■ **PROBLEM REQUIREMENTS**
Search the listing below for the line containing "St. Andre Bessette, CSC". From there through the line containing "Athletic Forms & Fees (47, 301)", transcribe every line exactly, both ends included.

■ **DATA UNDER STUDY**
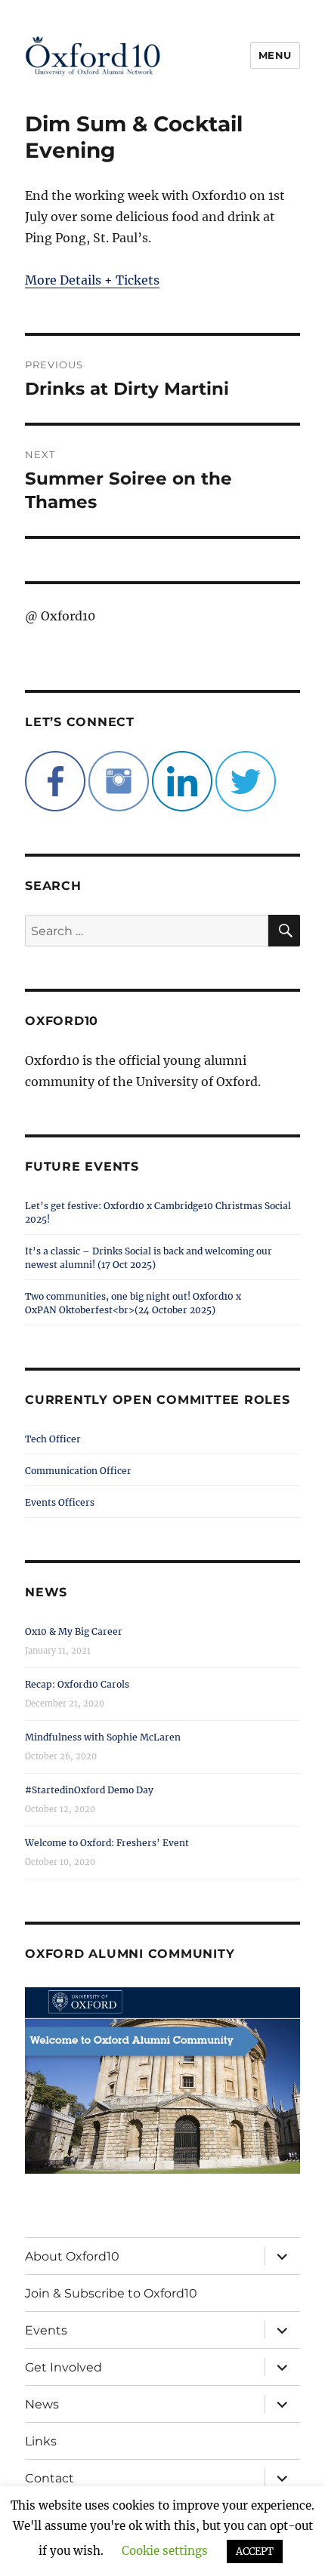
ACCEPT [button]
==
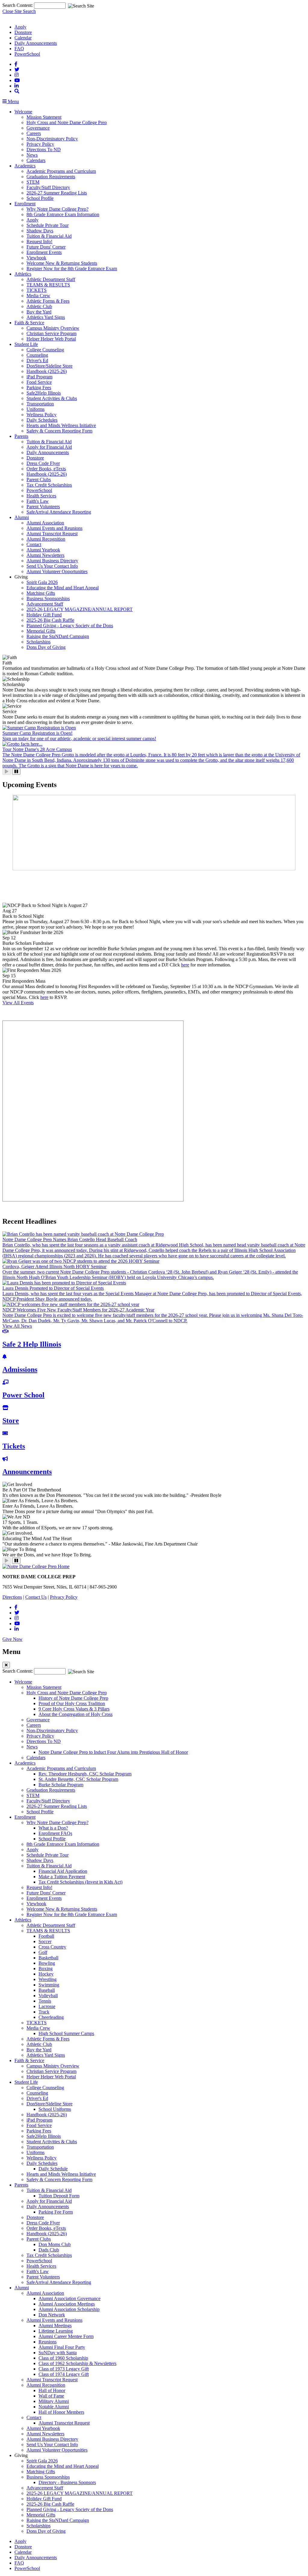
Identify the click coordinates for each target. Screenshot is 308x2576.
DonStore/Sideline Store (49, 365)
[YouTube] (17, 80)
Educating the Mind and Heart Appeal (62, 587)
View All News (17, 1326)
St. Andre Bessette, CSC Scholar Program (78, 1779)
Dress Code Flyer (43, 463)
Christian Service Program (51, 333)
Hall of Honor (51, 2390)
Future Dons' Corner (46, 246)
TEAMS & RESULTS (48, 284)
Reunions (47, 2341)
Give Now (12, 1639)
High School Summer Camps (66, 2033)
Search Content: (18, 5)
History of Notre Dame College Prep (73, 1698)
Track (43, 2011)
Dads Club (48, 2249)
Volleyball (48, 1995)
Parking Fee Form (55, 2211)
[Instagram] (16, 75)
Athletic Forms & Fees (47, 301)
* * *
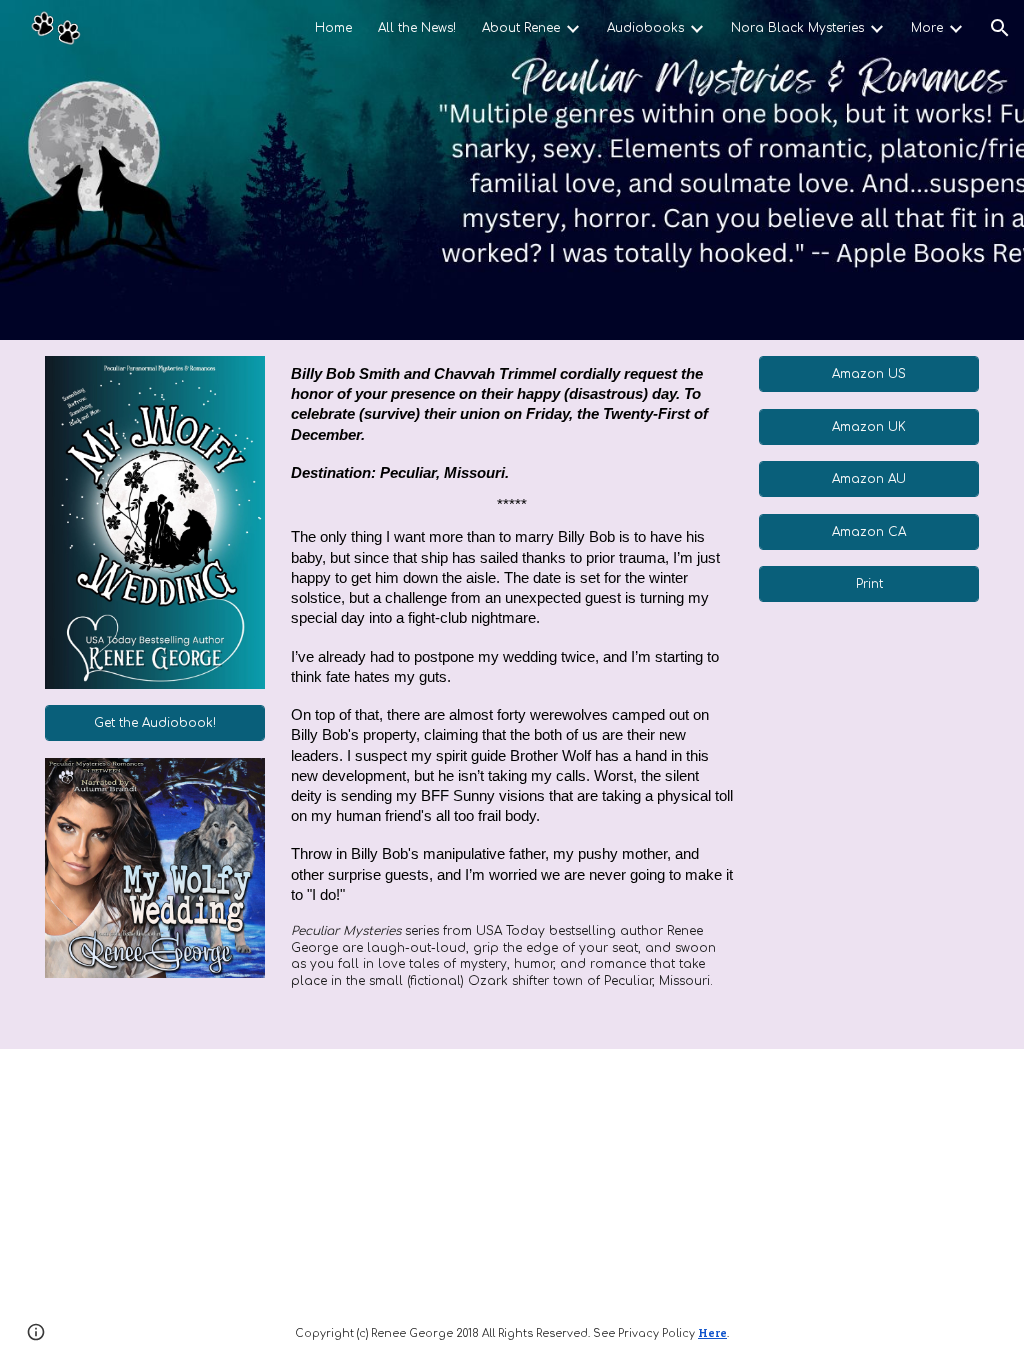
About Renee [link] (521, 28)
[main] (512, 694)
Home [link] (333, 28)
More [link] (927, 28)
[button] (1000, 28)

■ **WRITTEN SOLUTION**
St. Andre Bessette, CSC Scholar Program (78, 1779)
Dress Code Flyer (43, 463)
Christian Service Program (51, 333)
Hall of Honor (51, 2390)
Future Dons' Corner (46, 246)
TEAMS & RESULTS (48, 284)
Reunions (47, 2341)
Give Now (12, 1639)
High School Summer Camps (66, 2033)
Search Content: (18, 5)
History of Notre Dame College Prep (73, 1698)
Track (43, 2011)
Dads Club (48, 2249)
Volleyball (48, 1995)
Parking Fee Form (55, 2211)
[Instagram] (16, 75)
Athletic Forms & Fees (47, 301)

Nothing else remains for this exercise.